Barber Mathew J, Cordell Heather J, MacGregor Alex J, Andrew Toby
Department of Medical Genetics, University of Cambridge, Cambridge, UK.
Genet Epidemiol. 2004 Feb;26(2):97-107. doi: 10.1002/gepi.10299.
Existing standard methods of linkage analysis for quantitative phenotypes rest on the assumptions of either ordinary least squares (Haseman and Elston [1972] Behav. Genet. 2:3-19; Sham and Purcell [2001] Am. J. Hum. Genet. 68:1527-1532) or phenotypic normality (Almasy and Blangero [1998] Am. J. Hum. Genet. 68:1198-1199; Kruglyak and Lander [1995] Am. J. Hum. Genet. 57:439-454). The limitations of both these methods lie in the specification of the error distribution in the respective regression analyses. In ordinary least squares regression, the residual distribution is misspecified as being independent of the mean level. Using variance components and assuming phenotypic normality, the dependency on the mean level is correctly specified, but the remaining residual coefficient of variation is constrained a priori. Here it is shown that these limitations can be addressed (for a sample of unselected sib-pairs) using a generalized linear model based on the gamma distribution, which can be readily implemented in any standard statistical software package. The generalized linear model approach can emulate variance components when phenotypic multivariate normality is assumed (Almasy and Blangero [1998] Am. J. Hum Genet. 68: 1198-1211) and is therefore more powerful than ordinary least squares, but has the added advantage of being robust to deviations from multivariate normality and provides (often overlooked) model-fit diagnostics for linkage analysis.

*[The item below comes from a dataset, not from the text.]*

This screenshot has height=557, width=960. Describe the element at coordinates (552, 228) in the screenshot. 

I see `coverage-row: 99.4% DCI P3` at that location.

现有的针对数量性状的连锁分析标准方法基于普通最小二乘法(哈斯曼和埃尔斯顿[1972]《行为遗传学》2:3 - 19;沙姆和珀塞尔[2001]《美国人类遗传学杂志》68:1527 - 1532)或表型正态性(阿尔马西和布兰杰罗[1998]《美国人类遗传学杂志》68:1198 - 1199;克鲁格利亚克和兰德[1995]《美国人类遗传学杂志》57:439 - 454)的假设。这两种方法的局限性都在于各自回归分析中误差分布的设定。在普通最小二乘回归中,残差分布被错误设定为与均值水平无关。使用方差成分并假设表型正态性时,对均值水平的依赖性被正确设定,但剩余的残差变异系数被先验约束。本文表明,对于未选择的同胞对样本,可以使用基于伽马分布的广义线性模型来解决这些局限性,该模型可以在任何标准统计软件包中轻松实现。当假设表型多变量正态性时,广义线性模型方法可以模拟方差成分(阿尔马西和布兰杰罗[1998]《美国人类遗传学杂志》68:1198 - 1211),因此比普通最小二乘法更强大,但具有对多变量正态性偏差具有鲁棒性的额外优势,并为连锁分析提供(常被忽视的)模型拟合诊断。